- Born: Trevor William Cole February 15, 1960 (age 66) Toronto, Ontario
- Occupations: Novelist, journalist

= Trevor Cole (writer) =

Canadian novelist and journalist

Trevor Cole (born Trevor William Cole on February 15, 1960) is a Canadian novelist and journalist. He has published five novels; the first two, Norman Bray in the Performance of his Life (2004) and The Fearsome Particles (2006), were nominated for the Governor General's Literary Award for Fiction and longlisted for the International Dublin Literary Award.

==Life and career==
Trevor Cole was born on February 15, 1960, in Toronto, Ontario. His father was a theatre and television actor.

Before turning to fiction, Cole worked as a radio copywriter, magazine editor and magazine journalist. He spent 15 years at The Globe and Mail, working first as an editor and then, for the final two and a half years, as a senior writer for the Report On Business Magazine. Cole left the Globe in 2000. From 2001 to 2003, he wrote a satirical column on business for Canadian Business.

Cole has won nine National Magazine Awards, including three gold medals. He continues to write freelance for Toronto Life, Report on Business Magazine and other publications.

In 2006, Cole began the site AuthorsAloud.com, an independent library of short, recorded audio readings by Canadian authors of literary fiction and poetry.

McClelland & Stewart published his first three novels: Norman Bray in the Performance of His Life (2004), The Fearsome Particles (2006), and Practical Jean (September 2010).
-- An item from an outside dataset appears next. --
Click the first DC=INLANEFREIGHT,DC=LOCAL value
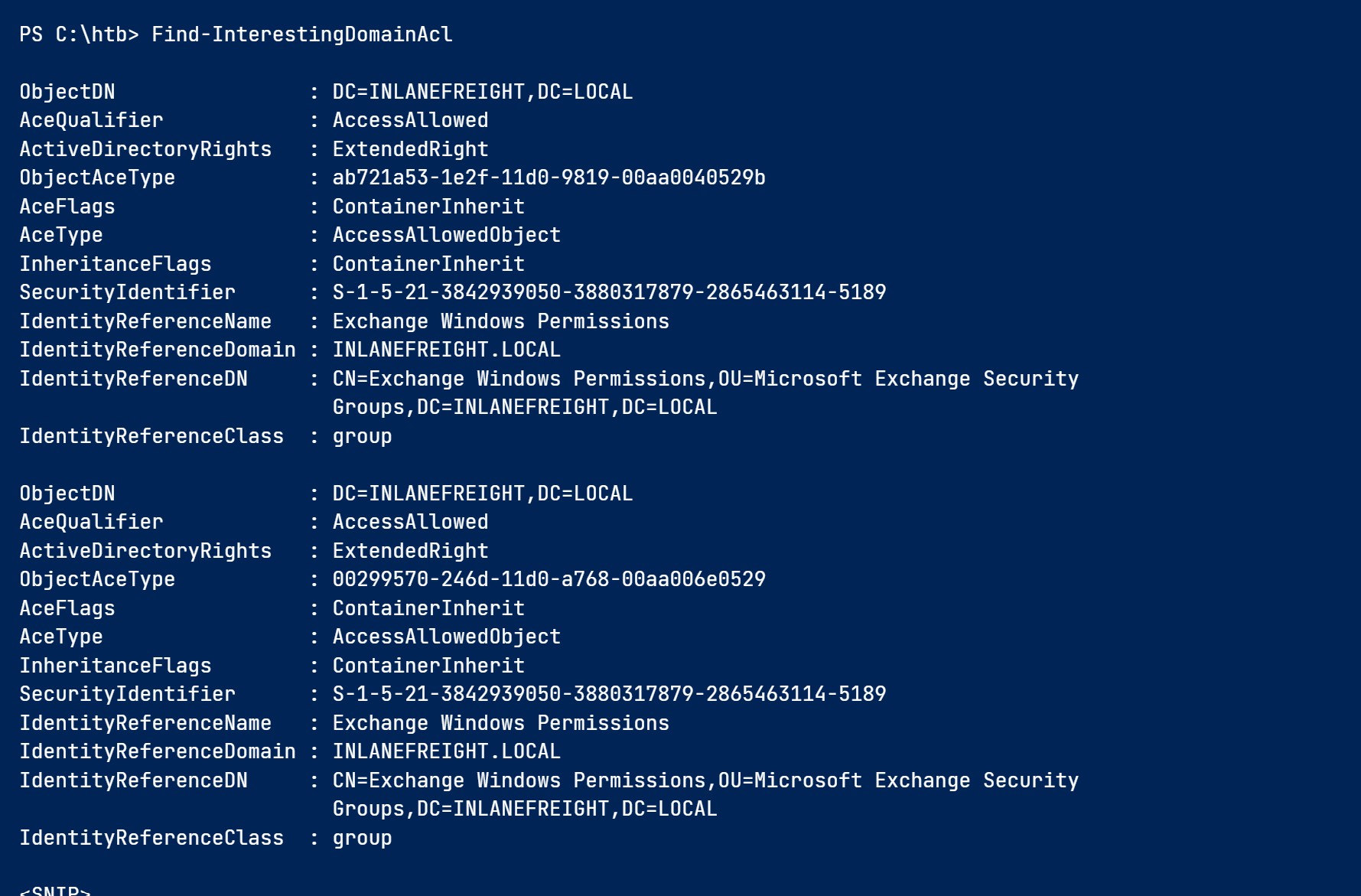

His third novel won the 2011 Stephen Leacock Memorial Medal for Humour.

His fourth novel, Hope Makes Love was published by Cormorant Press in fall 2015.

In 2017, he authored The Whisky King, a non-fiction account of Canada's most infamous mobster Rocco Perri.

==Personal life==
Cole lives in Hamilton, Ontario.
Cole's archives are held by the William Ready Division of Archives and Research Collections at McMaster University.

==Awards and honours==
- 2004 Finalist, Governor General's Literary Award for Fiction (for Norman Bray)
- 2004 Longlist, International Dublin Literary Award (for Norman Bray)
- 2004 Finalist, Commonwealth Writer's Prize for Best First Book (for Norman Bray)
- 2006 Finalist, Governor General's Literary Award for Fiction (for The Fearsome Particles)
- 2006 Longlist, International Dublin Literary Award (for The Fearsome Particles)
- 2010 Shortlist, Rogers Writers' Trust Fiction Prize (for Practical Jean)
- 2011 Winner, Stephen Leacock Memorial Medal for Humour (for Practical Jean)

==Bibliography==

===Novels===
- Cole, Trevor (2004). "Norman Bray, in the Performance of His Life"
- Cole, Trevor (2006). "The Fearsome Particles"
- Cole, Trevor (2010). "Practical Jean"
- Cole, Trevor (2015). "Hope Makes Love"
- Cole, Trevor (2017). "The Whisky King"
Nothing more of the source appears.